La doctrine de la justification qui était enseignée par les Réformateurs était basée sur la doctrine du Péché originel développée par saint Augustin qui voyait l'Homme selon une perspective pessimiste, spécialement dans la doctrine proposée par Calvin. L'homme n'était pas capable d'un seul acte qui aurait une valeur de justification aux yeux de Dieu. Ils prêchaient que le salut n'était possible que parce que Christ sur la croix avait expié les péchés des humains en recevant la colère de Dieu. Pour être sauvé, l'Homme doit avoir une foi forte dans le rôle rédempteur du martyre de Christ. La foi, de toutes façons, n'est pas un mérite personnel de l'homme, mais est un don de Dieu, immérité, qui dépend de sa seule grâce et pour ceux qui ont été sélectionnés arbitrairement. Ainsi le libre arbitre est une fiction. Et sans la grâce de Dieu les hommes sont irrévocablement condamnés ; seuls les élus reçoivent la grâce de Dieu sans aucun mérite de leur part.

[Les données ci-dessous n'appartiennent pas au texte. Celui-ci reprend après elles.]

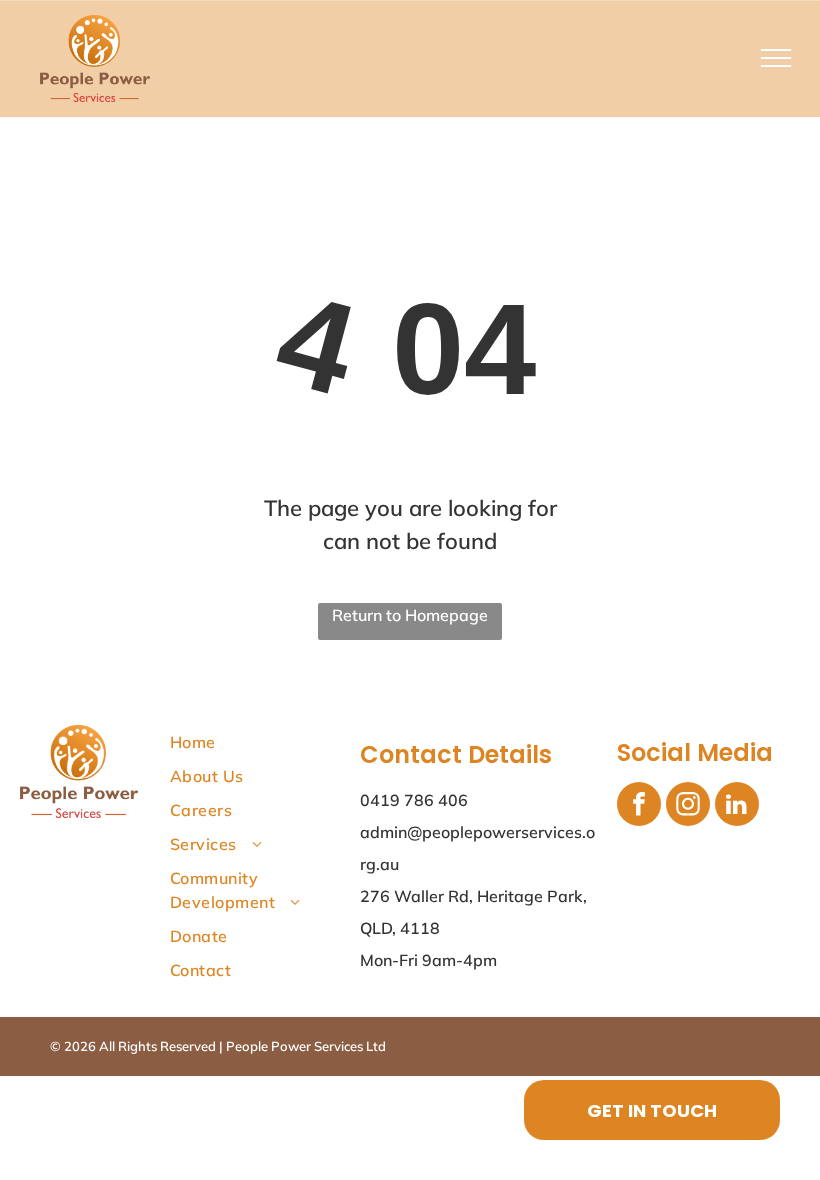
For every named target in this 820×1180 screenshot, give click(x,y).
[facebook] (639, 806)
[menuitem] (261, 742)
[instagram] (688, 806)
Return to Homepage (410, 615)
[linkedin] (737, 806)
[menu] (776, 58)
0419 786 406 (414, 800)
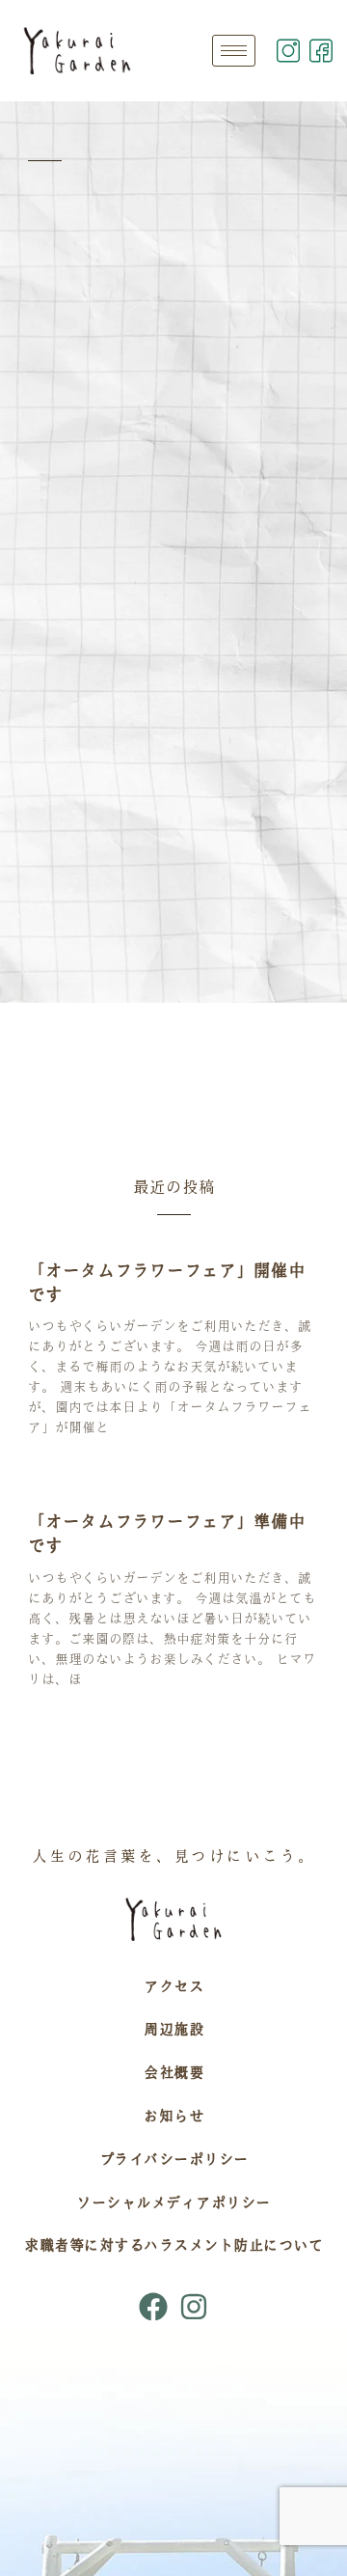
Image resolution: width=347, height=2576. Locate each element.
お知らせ (173, 2115)
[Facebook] (153, 2306)
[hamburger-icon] (233, 51)
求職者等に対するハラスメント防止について (173, 2245)
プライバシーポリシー (174, 2159)
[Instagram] (194, 2306)
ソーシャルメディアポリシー (173, 2202)
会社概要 (173, 2072)
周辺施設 (173, 2028)
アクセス (173, 1986)
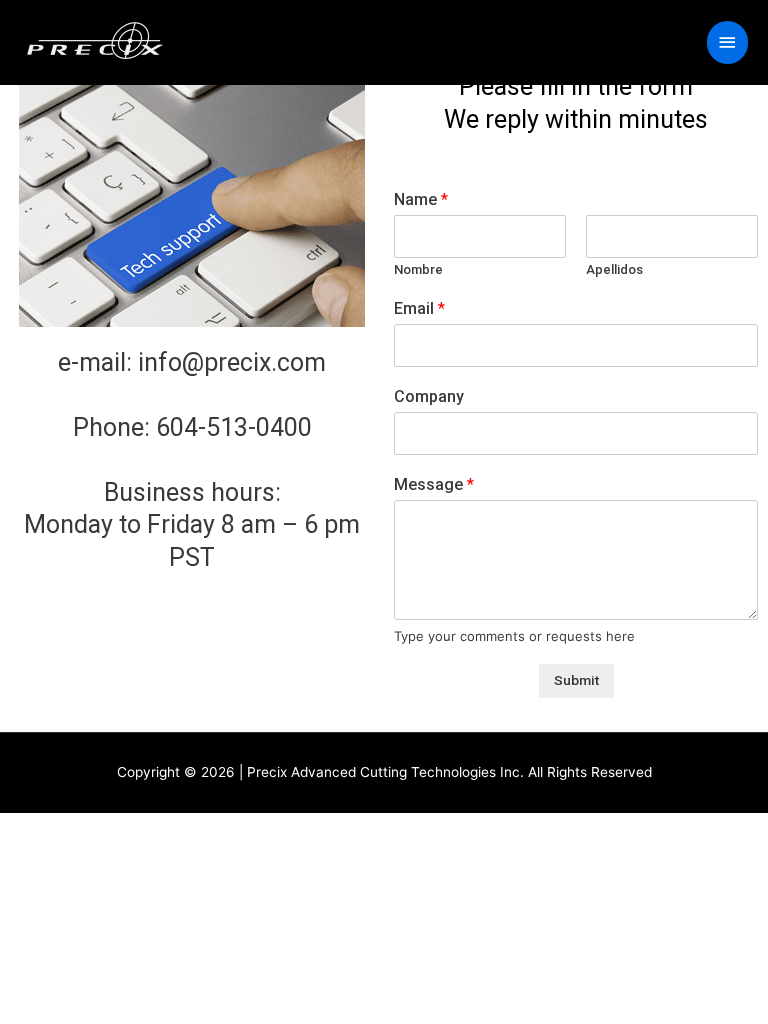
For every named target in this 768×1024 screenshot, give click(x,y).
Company (429, 396)
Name (421, 199)
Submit (576, 680)
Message (434, 484)
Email (419, 308)
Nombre (418, 269)
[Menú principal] (728, 42)
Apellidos (614, 269)
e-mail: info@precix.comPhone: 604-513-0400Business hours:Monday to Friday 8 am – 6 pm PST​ (192, 460)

La doctrine de Socin sur la justification était assez différente. Il n'existe pas de Péché originel comme décrit dans les théologies catholique et protestante (62). La transgression d'Adam condamne Adam et lui seul. L'homme n'était pas immortel mais par nature était mortel et sa nature était la même qu'actuellement Sa nature était simple et inexpérimentée, sans aucune connaissance ni intelligence spéciale. Aussi il ne possédait pas une droiture originelle. L'Homme a été créé libre de tous déterminismes moraux, mais seulement avec une volonté libre. Le Mal dans le monde est un fait à partir duquel l'Homme devrait tirer des conclusions pour sa conduite morale. L'Homme peut seulement gagner l'immortalité par sa vie dans la foi chrétienne. En dehors de la foi chrétienne, il n'existe pas de possibilité de salut. S’il existe une étincelle de Révélation dans chaque religion, la vraie et complète Révélation est celle qui est donnée en Dieu au travers de Christ. Il n'y a aucune raison de croire que le péché de l'homme a détruit la capacité de tous les hommes à suivre la justice. Si cette capacité n'est pas parfaite, c'est parce que nous avons acquis l'habitude de mauvaises actions.


(62) Faustus Socinus, De Jesu Christo Servatore, dans BFP, op. cit., vol. 2, 121. Valentinus Smalcius, .”De homine,” in Epitome, op. cit., pp. 45-55.

Egalement absurde est la doctrine de la prédestination, spécialement celle qui est exposée par Calvin, selon laquelle Dieu en a destiné certains à la vie éternelle dans la gloire, tandis que d'autres sont prédestinés à la punition éternelle. Aussi Socin considérait la conception de saint Augustin comme absurde ; saint Augustin disait que le mal est le produit de la volonté libre de l'homme, de son libre arbitre et la réussite du bien est conditionnée par la réception de la grâce imméritée de Dieu. Christ nous a sauvé, néanmoins, en nous annonçant la volonté divine et en nous enseignant ce que nous avons à faire pour obtenir la vie éternelle et vaincre la mort, il a montré, par l'exemple de sa vie et de sa mort, la manière dont nous pouvons obéir à la volonté de Dieu et vaincre la mort. Il a montré, par l'exemple de sa vie et de sa mort, comment nous pouvons obéir à la volonté de Dieu et comment nous pouvons suivre ses préceptes ; et il nous a assurés de la vérité de son message par ses miracles (63).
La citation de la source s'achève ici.